- [STORED DATA]
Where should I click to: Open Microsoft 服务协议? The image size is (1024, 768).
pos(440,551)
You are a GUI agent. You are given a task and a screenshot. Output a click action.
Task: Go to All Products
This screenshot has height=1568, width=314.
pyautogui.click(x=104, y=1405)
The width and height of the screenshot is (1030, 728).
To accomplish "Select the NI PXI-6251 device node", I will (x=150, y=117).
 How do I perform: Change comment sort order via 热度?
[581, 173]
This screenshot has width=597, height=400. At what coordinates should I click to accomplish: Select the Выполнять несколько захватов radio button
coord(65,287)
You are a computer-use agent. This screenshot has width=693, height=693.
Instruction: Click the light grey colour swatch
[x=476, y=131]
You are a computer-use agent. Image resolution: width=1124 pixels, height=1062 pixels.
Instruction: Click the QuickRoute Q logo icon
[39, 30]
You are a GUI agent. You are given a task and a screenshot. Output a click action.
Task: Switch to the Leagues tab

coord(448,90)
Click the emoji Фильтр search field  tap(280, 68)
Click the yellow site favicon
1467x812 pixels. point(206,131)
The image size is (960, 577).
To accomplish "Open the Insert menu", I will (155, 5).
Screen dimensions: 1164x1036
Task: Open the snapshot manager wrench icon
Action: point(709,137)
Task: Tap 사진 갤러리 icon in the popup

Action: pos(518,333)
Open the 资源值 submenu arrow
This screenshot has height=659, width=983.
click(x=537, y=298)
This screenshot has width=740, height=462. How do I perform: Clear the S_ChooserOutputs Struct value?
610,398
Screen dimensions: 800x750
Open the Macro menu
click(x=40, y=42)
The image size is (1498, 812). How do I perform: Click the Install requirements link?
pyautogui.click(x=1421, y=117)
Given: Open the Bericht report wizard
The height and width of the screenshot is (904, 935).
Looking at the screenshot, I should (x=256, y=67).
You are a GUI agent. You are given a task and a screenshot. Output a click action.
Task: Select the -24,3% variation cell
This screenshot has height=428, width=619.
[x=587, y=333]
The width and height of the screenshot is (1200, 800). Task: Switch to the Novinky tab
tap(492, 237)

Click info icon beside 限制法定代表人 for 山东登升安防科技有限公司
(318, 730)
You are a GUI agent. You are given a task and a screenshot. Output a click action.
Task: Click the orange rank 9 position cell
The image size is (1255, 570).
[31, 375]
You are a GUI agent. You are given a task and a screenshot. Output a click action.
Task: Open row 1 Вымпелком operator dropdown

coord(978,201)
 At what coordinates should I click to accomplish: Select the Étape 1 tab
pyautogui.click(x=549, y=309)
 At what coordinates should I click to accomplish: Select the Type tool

- [WHAT YOU WILL DO]
Lay out the stretch of the records from the line containing "The image size is (1498, 812)." through their end as a Markdown table with two columns, Row and Line. Give each nonblank line its own numbered row and leave out blank lines.

- [RESULT FOR THIS TASK]
| Row | Line |
|---|---|
| 1 | The image size is (1498, 812). How do I perform: Click the Install requirements link? |
| 2 | pyautogui.click(x=1421, y=117) |
| 3 | Given: Open the Bericht report wizard |
| 4 | The height and width of the screenshot is (904, 935). |
| 5 | Looking at the screenshot, I should (x=256, y=67). |
| 6 | You are a GUI agent. You are given a task and a screenshot. Output a click action. |
| 7 | Task: Select the -24,3% variation cell |
| 8 | This screenshot has height=428, width=619. |
| 9 | [x=587, y=333] |
| 10 | The width and height of the screenshot is (1200, 800). Task: Switch to the Novinky tab |
| 11 | tap(492, 237) |
| 12 | Click info icon beside 限制法定代表人 for 山东登升安防科技有限公司 |
| 13 | (318, 730) |
| 14 | You are a GUI agent. You are given a task and a screenshot. Output a click action. |
| 15 | Task: Click the orange rank 9 position cell |
| 16 | The image size is (1255, 570). |
| 17 | [31, 375] |
| 18 | You are a GUI agent. You are given a task and a screenshot. Output a click action. |
| 19 | Task: Open row 1 Вымпелком operator dropdown |
| 20 | coord(978,201) |
| 21 |  At what coordinates should I click to accomplish: Select the Étape 1 tab |
| 22 | pyautogui.click(x=549, y=309) |
| 23 |  At what coordinates should I click to accomplish: Select the Type tool |